No one has ever gotten through college without having to study. We all have our different means, but one common way is through the use of flashcards.
Flash cards are a time-tested study device that has work for a reason; it’s simple. You write a term on one side and on the back you write it’s definition, then you rinse and repeat until you got all of your terms then you shuffle and study.
Studyblue is a free app that can and will replace all of your flashcards and easily double if not triple your efficiency when studying.
“I seriously hated that this app didn’t exist earlier when I was a freshman,” said Ryan Lai, 26, Art Major, alumni
It’s easy – you can use it on your PC/Mac and begin typing out terms and definitions on either side.

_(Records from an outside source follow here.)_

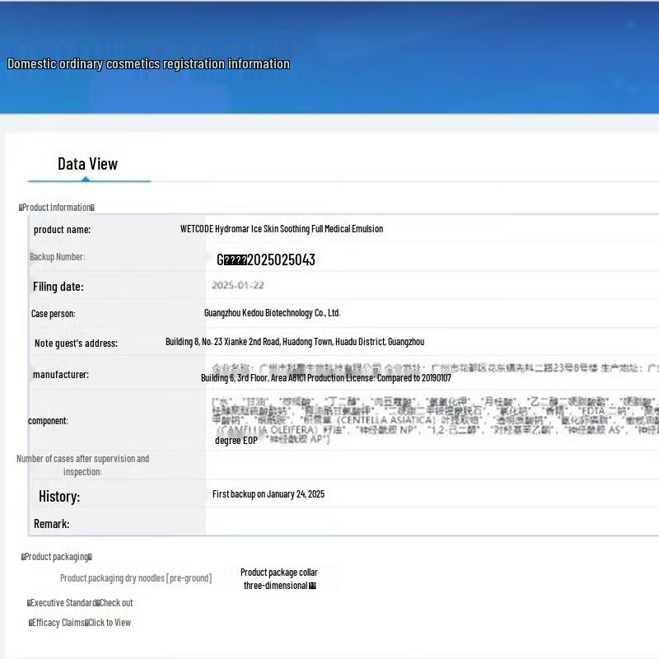Open the Data View tab

pos(87,164)
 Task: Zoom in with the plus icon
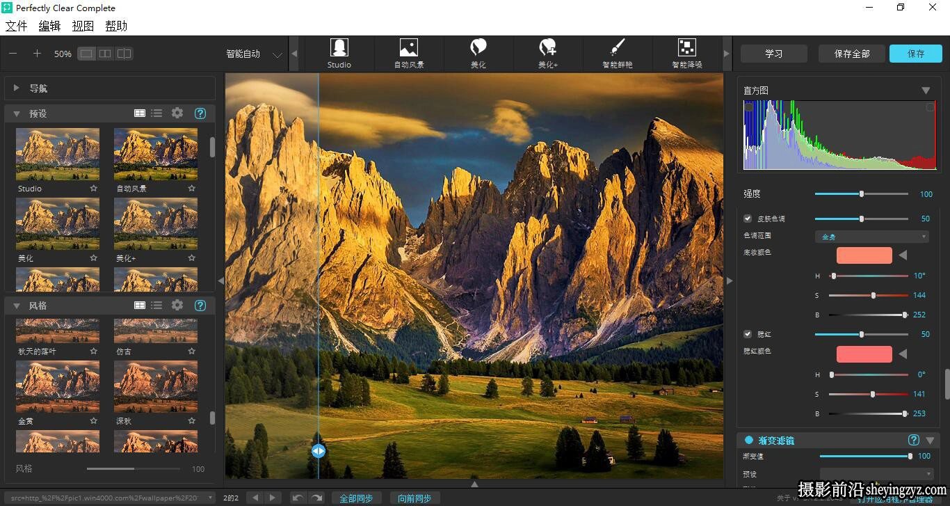point(37,54)
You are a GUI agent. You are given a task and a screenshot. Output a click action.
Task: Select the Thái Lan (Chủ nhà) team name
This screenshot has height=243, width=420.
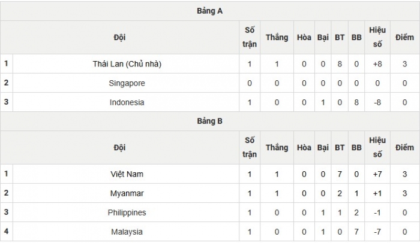point(127,64)
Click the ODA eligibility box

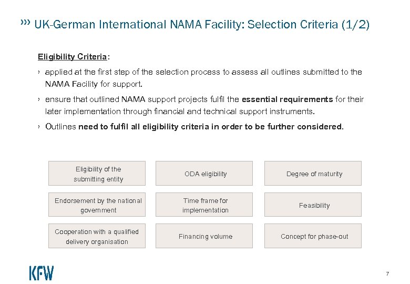coord(206,174)
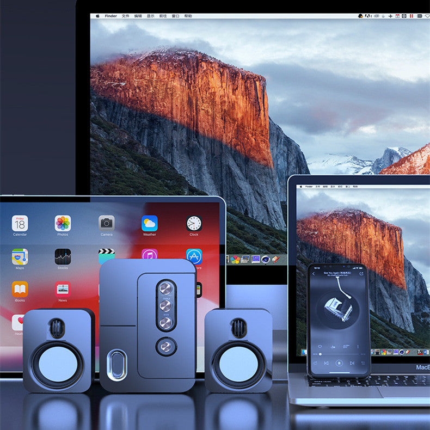Open the App Store icon on the iPad

[194, 256]
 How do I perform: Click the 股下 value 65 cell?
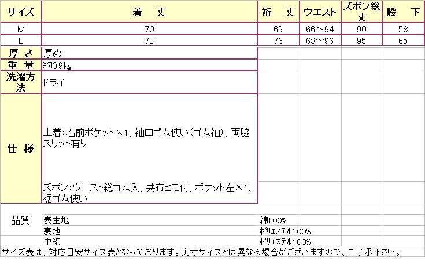tap(403, 40)
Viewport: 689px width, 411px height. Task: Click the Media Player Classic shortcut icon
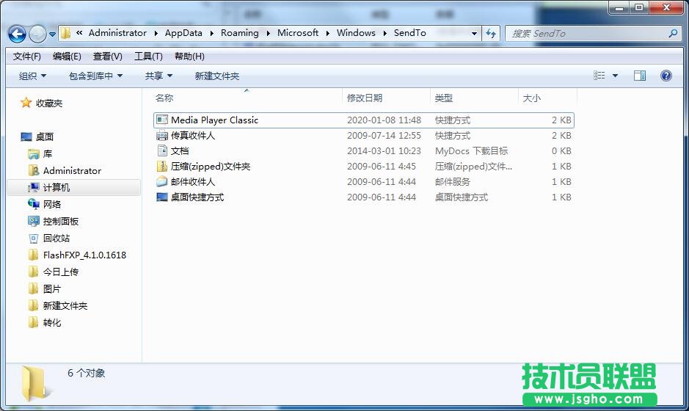click(x=162, y=120)
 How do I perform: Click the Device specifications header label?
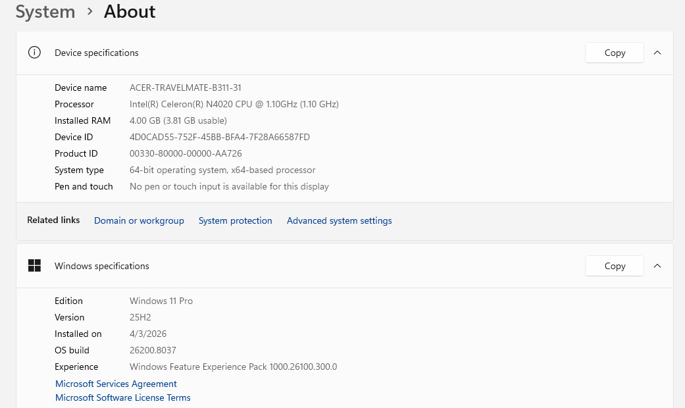97,53
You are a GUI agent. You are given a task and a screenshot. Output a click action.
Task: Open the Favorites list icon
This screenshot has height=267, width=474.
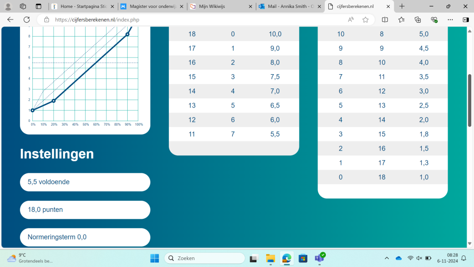click(401, 19)
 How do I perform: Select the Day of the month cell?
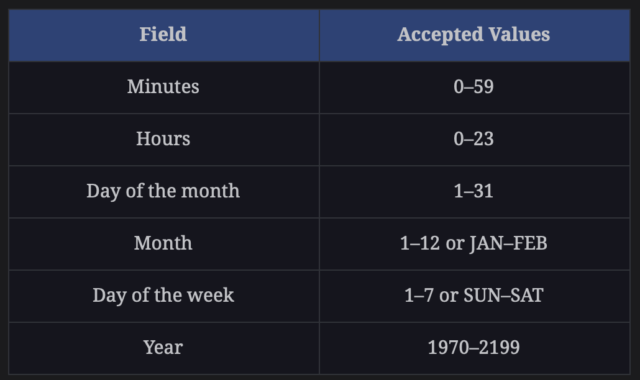(x=163, y=192)
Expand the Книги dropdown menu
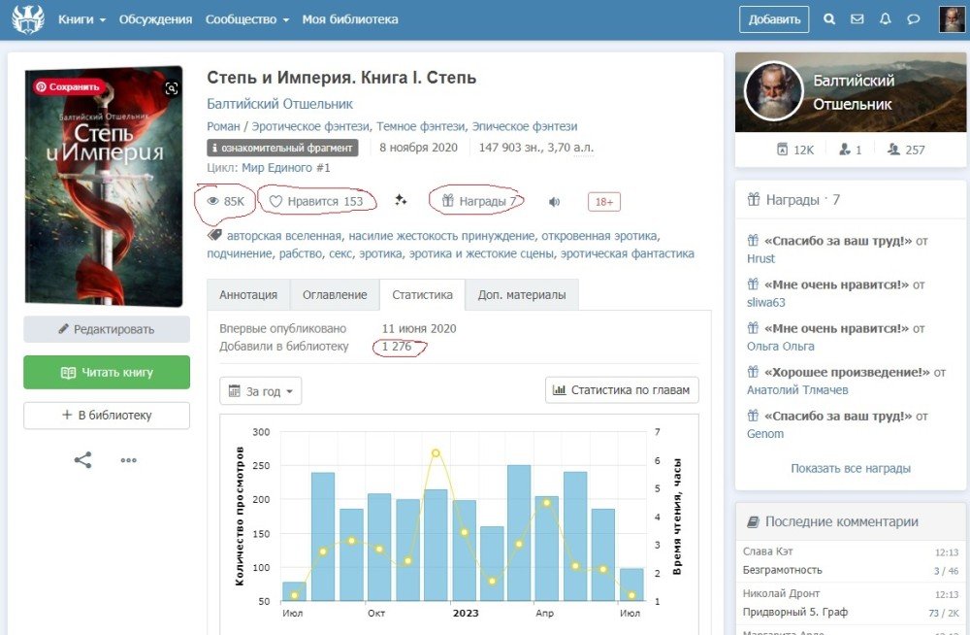 pyautogui.click(x=81, y=19)
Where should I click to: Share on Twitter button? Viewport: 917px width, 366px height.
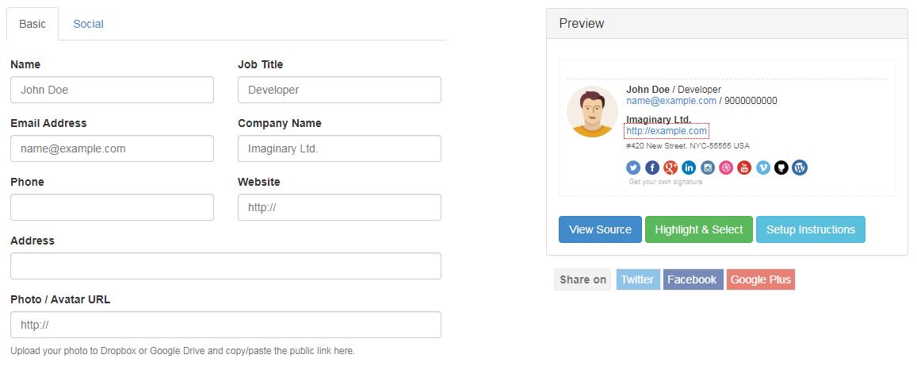click(637, 279)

The app puts all of these cards into a folder for any subject and you can access them on any of your synced devices.
Once you have them, the app can shuffle them for you, create a multiple choice test based off what you wrote or simple quiz you in a random or pre-selected order on your cards.
On top of all this the app allows you to share these publicly with anyone taking a similar class, share them only with your friends, or just keep them completely private to you.

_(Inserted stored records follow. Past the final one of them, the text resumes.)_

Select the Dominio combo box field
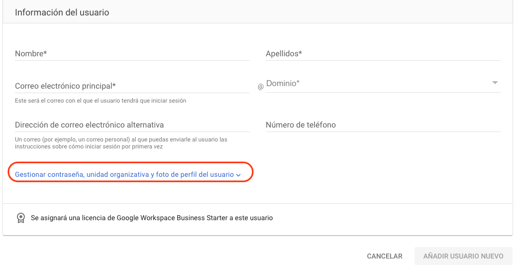516x266 pixels. [383, 84]
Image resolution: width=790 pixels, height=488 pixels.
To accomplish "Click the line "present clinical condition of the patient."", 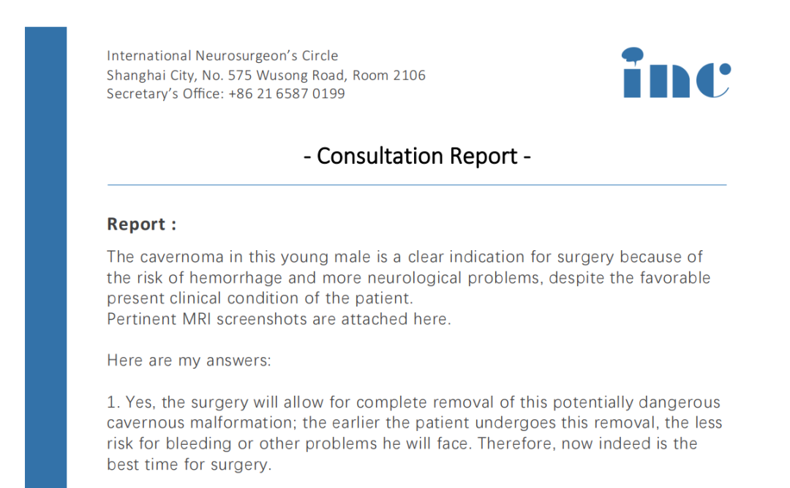I will pyautogui.click(x=260, y=299).
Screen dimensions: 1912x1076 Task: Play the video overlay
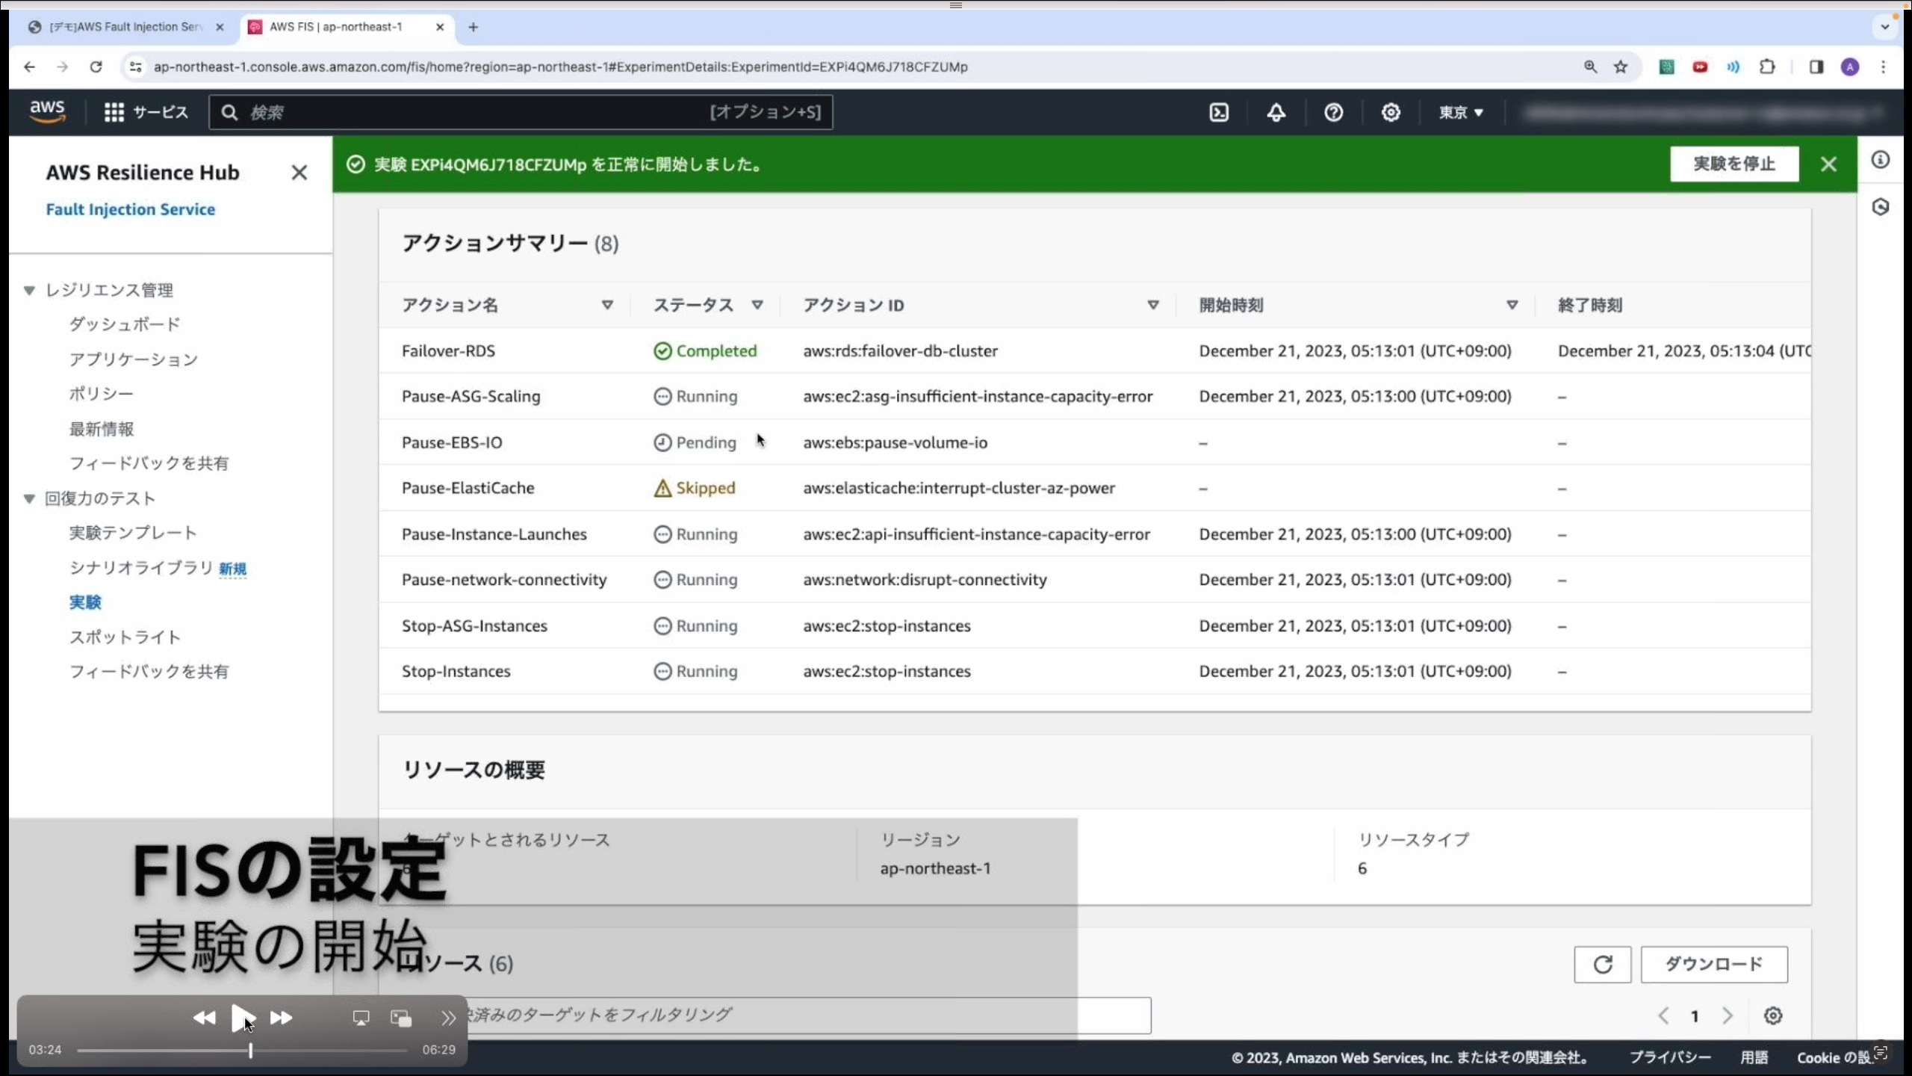pos(242,1017)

“My typing speed is easily 4 or 5 times faster than my writing speed, so making flash cards was super easy and didn’t hurt,” said Edmund Loria, 24.
Whether you’re a die-hard student who writes down everything exclusively through pen and paper, or a student who only brings their laptop to school, you need to take notes, and this could make that entire process much easier and faster.
Even if writing one’s own flashcards doesn’t seem appealing there is still another aspect to this app.
One can browse through millions of high school, college even masters level classes and find flashcards others have made available to the public.
Being able to study accurate material without having to go through the pain of finding all the right answers takes a huge load off of any student.
“I’m a good person so I usually would just would leave my flashcards I made available to anyone who wanted to use them,” said 20-year-old graphic design major Steven Morrison.